To further understand it, you need to know the three main parties when it comes to commercial real estate crowdfunding deals.
- Sponsors are the companies that want to acquire the property and those who negotiate the deal. They are the ones who hire contractors and manage the project on behalf of the investors.
- Crowdfunding platform is the one that acts as the bridge between the sponsor and the investors. They are the ones who advertise the deal to potential investors, manage the paperwork, and collect the investors’ capital.
- Investors are those who look for crowdfunding platforms that give out the best deals. If they consider it as a good fit, then they will invest capital for the deal.
3 Main Types of Commercial Real Estate Crowdfunding Investments
- Common Equity - This is typical of all real estate investments. In a common equity deal, you’ll have an interest in the underlying property’s profits. The thing to remember about this deal is that you don’t have a guaranteed return because it will all depend on the performance of the underlying property.
- Debt - In a debt financing deal, you are considered as the project’s mortgage lender, which means that you are financing the property and, at the same time, receive regular and predetermined interest payments. This has the lowest return potential, but it is considered the safest deal when it comes to investing in crowdfunded real estate.
- Preferred Equity - This is like a combination of debt and common equity. It has a fixed distribution amongst its investors, which makes it the same as the debt financing deal. It is the same with common equity in that when the real estate deal loses profit, preferred equity holders are subordinate to debt holders when it comes to getting payments.
Why You Should Invest in Crowdfunded Estate Deals
There are various benefits as to why you should be an investor in such deals. One common reason that many investors have given is that when it comes to commercial properties, not all investors have access to such kinds of investments.

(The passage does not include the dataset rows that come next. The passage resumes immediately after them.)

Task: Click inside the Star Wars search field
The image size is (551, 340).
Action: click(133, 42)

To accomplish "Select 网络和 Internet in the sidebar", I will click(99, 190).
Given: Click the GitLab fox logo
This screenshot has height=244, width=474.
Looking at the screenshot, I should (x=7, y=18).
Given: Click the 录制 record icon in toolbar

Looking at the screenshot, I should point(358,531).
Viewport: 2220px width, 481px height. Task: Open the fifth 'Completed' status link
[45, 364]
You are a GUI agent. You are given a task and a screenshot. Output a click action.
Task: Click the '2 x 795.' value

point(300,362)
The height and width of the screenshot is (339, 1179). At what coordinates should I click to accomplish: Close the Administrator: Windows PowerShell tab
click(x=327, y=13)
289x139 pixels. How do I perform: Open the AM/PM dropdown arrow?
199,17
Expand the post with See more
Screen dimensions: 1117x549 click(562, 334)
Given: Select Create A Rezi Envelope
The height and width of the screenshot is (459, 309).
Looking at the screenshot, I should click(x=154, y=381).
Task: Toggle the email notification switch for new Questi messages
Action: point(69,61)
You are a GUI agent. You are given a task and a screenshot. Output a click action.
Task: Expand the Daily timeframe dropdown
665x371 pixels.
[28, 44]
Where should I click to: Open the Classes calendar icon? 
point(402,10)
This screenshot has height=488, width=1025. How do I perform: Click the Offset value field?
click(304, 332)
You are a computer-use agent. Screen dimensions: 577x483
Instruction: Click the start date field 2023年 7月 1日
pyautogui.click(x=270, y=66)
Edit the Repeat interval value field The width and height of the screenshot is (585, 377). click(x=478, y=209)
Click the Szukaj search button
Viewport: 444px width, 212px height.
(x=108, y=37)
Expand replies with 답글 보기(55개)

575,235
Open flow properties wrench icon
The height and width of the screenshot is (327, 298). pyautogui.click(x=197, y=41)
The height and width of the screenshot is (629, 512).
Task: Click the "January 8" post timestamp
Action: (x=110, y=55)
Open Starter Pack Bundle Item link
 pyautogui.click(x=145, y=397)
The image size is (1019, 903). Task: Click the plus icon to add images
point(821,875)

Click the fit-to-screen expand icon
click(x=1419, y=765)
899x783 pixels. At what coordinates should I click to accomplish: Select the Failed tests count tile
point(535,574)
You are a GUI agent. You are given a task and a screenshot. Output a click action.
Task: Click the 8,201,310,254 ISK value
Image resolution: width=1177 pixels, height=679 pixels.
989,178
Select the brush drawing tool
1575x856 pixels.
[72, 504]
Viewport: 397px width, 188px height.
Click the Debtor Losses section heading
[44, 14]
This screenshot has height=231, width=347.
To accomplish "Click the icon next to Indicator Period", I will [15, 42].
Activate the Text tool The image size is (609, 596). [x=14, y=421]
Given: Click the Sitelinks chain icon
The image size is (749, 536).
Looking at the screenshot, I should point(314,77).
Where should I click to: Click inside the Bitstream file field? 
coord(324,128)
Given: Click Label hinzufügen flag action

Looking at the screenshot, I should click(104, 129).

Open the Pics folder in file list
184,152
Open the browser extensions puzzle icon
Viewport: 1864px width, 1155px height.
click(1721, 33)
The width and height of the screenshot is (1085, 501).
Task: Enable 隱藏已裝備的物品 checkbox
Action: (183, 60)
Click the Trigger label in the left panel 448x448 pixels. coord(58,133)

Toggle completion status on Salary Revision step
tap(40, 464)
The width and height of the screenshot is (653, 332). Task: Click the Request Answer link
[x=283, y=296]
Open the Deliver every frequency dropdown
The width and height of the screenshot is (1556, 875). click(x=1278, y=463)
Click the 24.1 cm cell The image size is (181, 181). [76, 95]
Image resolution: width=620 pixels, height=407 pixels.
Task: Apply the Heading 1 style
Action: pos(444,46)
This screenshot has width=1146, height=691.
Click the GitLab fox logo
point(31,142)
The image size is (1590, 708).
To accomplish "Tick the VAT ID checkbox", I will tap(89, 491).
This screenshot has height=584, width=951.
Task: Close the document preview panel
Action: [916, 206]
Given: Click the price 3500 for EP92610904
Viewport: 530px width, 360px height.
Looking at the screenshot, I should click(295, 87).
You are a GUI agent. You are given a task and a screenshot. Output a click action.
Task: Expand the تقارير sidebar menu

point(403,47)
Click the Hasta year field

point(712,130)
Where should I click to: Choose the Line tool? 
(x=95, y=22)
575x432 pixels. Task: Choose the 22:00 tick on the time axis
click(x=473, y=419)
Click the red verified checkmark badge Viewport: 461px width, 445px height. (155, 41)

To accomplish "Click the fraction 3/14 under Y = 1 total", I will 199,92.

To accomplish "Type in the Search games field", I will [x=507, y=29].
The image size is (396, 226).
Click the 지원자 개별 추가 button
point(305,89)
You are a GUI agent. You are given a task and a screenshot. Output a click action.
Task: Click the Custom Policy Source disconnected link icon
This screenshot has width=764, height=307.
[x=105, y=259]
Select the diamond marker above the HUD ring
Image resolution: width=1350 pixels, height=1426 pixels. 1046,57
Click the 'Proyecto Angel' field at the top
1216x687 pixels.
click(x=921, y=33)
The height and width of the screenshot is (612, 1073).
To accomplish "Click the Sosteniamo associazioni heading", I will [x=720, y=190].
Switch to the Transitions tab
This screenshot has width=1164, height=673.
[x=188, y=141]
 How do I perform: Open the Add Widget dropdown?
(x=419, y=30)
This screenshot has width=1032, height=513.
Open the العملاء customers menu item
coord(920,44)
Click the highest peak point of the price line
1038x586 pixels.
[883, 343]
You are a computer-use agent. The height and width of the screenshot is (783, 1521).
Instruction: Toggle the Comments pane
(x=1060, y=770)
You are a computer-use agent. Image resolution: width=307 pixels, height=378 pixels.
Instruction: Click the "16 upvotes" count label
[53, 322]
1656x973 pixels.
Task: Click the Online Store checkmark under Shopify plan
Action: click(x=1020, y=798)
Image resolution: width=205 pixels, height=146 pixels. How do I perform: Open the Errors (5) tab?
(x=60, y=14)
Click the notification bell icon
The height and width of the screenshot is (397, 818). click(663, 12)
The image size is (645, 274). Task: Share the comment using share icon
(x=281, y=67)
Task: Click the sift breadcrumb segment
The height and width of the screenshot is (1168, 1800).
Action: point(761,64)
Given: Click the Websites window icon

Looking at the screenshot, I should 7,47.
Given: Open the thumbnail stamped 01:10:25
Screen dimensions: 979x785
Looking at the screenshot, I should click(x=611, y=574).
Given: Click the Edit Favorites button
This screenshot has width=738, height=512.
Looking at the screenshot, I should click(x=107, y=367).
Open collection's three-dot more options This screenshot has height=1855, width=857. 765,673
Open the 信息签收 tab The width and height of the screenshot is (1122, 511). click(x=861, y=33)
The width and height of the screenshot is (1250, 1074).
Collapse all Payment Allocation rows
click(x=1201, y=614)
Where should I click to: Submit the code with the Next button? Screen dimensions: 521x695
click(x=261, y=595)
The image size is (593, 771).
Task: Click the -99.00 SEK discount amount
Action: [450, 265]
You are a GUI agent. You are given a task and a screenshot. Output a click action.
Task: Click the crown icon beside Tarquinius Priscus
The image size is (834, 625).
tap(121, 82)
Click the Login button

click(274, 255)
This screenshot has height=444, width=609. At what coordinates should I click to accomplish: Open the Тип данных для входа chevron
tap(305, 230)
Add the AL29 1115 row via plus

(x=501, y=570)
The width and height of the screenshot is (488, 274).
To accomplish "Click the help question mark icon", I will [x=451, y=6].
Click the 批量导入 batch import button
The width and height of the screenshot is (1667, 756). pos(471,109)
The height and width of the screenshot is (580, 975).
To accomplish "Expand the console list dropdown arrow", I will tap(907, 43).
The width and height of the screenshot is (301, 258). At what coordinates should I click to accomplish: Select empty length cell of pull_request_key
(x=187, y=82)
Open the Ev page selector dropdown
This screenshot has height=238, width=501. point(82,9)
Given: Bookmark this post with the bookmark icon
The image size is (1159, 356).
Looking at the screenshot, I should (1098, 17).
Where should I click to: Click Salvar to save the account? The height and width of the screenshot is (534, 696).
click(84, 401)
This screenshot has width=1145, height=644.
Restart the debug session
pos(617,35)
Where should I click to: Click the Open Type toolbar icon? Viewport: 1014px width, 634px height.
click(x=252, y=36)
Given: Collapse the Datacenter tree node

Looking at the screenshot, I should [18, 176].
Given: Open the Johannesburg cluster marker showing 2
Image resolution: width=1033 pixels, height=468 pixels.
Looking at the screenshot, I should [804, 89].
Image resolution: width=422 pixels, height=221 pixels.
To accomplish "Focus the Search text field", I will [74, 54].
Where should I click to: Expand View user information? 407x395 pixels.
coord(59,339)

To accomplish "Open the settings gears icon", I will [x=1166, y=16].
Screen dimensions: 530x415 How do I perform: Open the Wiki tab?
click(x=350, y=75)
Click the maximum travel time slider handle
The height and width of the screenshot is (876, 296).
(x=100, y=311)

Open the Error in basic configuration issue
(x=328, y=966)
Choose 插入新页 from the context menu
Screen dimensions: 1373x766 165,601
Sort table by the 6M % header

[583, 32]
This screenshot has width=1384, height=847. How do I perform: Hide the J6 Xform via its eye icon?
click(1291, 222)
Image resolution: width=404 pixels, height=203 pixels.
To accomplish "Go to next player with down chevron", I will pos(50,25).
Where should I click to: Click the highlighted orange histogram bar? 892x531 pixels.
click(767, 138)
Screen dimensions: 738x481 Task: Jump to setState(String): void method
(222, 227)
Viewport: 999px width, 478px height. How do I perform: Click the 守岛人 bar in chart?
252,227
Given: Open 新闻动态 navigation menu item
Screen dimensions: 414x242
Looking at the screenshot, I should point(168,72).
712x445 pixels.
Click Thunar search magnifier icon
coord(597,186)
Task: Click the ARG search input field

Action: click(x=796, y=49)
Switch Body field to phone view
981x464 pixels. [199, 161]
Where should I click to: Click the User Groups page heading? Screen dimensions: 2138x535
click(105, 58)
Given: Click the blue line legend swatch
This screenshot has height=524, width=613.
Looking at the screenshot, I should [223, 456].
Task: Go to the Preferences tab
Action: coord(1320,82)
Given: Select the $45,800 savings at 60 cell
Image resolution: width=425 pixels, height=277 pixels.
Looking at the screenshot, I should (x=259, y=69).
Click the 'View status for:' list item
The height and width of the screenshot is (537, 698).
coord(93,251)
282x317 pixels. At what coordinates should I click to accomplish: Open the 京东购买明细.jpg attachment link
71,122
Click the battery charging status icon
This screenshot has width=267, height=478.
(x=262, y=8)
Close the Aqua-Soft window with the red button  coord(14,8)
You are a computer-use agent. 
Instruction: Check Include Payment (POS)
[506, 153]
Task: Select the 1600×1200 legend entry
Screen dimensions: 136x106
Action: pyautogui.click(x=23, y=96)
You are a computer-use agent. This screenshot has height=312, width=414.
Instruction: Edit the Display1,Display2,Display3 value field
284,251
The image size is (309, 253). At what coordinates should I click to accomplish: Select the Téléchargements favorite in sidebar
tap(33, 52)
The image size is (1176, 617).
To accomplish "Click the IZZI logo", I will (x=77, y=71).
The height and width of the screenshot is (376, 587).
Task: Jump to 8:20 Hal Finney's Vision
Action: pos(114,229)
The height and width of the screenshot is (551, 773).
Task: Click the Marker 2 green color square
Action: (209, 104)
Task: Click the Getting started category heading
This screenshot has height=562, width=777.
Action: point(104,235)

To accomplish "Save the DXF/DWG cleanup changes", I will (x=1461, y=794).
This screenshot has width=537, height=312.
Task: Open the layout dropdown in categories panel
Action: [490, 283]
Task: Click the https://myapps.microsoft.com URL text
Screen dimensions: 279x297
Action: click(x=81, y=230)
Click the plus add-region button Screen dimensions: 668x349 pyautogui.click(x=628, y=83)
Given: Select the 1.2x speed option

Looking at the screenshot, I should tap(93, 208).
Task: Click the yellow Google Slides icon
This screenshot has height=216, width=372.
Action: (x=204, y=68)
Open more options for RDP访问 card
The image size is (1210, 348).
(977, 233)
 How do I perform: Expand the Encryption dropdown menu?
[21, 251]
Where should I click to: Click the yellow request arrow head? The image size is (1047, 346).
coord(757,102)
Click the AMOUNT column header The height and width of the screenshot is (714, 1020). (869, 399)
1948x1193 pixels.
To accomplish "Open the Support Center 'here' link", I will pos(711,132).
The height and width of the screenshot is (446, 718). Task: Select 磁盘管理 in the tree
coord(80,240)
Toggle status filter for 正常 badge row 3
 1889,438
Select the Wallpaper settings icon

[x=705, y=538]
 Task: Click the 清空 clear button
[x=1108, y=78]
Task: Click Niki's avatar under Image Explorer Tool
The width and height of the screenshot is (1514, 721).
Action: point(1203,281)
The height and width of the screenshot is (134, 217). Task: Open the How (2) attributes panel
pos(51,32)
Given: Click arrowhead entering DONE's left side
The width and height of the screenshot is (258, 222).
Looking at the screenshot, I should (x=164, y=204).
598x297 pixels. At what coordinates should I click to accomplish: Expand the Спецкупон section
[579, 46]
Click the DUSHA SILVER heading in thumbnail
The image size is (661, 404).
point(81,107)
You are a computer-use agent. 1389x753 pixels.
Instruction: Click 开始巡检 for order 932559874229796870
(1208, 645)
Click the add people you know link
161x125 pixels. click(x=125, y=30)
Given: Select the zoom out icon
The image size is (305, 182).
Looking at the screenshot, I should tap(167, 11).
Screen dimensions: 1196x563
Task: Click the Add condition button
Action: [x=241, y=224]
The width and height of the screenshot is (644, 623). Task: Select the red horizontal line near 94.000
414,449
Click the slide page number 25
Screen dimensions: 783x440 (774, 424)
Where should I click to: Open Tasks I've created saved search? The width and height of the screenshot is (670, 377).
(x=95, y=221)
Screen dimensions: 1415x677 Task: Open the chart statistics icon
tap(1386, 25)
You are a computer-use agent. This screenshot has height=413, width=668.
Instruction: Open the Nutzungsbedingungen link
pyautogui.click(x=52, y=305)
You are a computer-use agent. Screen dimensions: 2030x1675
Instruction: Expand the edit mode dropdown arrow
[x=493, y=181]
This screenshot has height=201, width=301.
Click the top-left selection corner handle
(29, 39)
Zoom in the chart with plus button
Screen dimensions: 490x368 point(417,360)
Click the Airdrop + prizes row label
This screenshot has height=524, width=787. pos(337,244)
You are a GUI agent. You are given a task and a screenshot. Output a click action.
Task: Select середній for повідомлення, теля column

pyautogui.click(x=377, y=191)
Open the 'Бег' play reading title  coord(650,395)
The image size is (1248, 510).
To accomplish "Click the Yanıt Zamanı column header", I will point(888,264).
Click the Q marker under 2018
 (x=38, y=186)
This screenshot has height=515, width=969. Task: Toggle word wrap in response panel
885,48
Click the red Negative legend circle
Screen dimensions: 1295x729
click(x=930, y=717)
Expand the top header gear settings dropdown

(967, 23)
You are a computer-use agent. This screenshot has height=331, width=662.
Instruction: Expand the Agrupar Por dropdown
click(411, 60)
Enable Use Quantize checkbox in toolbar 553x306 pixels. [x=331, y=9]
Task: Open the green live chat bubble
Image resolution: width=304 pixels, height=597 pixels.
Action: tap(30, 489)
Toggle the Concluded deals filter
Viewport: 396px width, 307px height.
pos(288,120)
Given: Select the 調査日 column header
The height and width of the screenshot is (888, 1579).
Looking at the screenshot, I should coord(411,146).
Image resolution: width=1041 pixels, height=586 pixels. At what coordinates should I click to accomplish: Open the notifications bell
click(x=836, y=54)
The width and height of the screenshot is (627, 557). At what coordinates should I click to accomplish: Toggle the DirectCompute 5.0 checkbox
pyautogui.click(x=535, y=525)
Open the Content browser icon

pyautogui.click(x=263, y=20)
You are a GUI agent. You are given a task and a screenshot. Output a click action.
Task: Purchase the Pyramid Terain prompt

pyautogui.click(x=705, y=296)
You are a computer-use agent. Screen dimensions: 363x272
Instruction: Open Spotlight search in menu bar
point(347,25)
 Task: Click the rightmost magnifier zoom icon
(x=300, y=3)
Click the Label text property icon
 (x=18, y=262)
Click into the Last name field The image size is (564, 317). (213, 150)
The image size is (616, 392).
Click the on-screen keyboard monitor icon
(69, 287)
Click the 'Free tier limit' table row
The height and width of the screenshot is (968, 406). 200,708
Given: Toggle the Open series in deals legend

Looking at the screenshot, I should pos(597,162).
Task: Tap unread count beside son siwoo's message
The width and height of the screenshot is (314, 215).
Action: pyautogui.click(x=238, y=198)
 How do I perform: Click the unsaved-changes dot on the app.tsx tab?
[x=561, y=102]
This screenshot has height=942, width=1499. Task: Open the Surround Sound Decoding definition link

With crowdfunded real estate deals, they’ll be able to have the necessary capital and with less risk as opposed to investing in it by themselves. Commercial real estate crowdfunding also gives them the chance to invest in a specific property, which means that sponsors will only focus their expertise on such deals.
Another thing is that it offers a higher return potential. You can be an investor in a crowdfunded deal and get a share of the rental income. You’ll even get more profit when the sponsor decides to sell the property. With a crowdfunded real estate deal, the only thing that you have to do is to give your investor capital to the deal sponsor, and they will be responsible for doing the rest.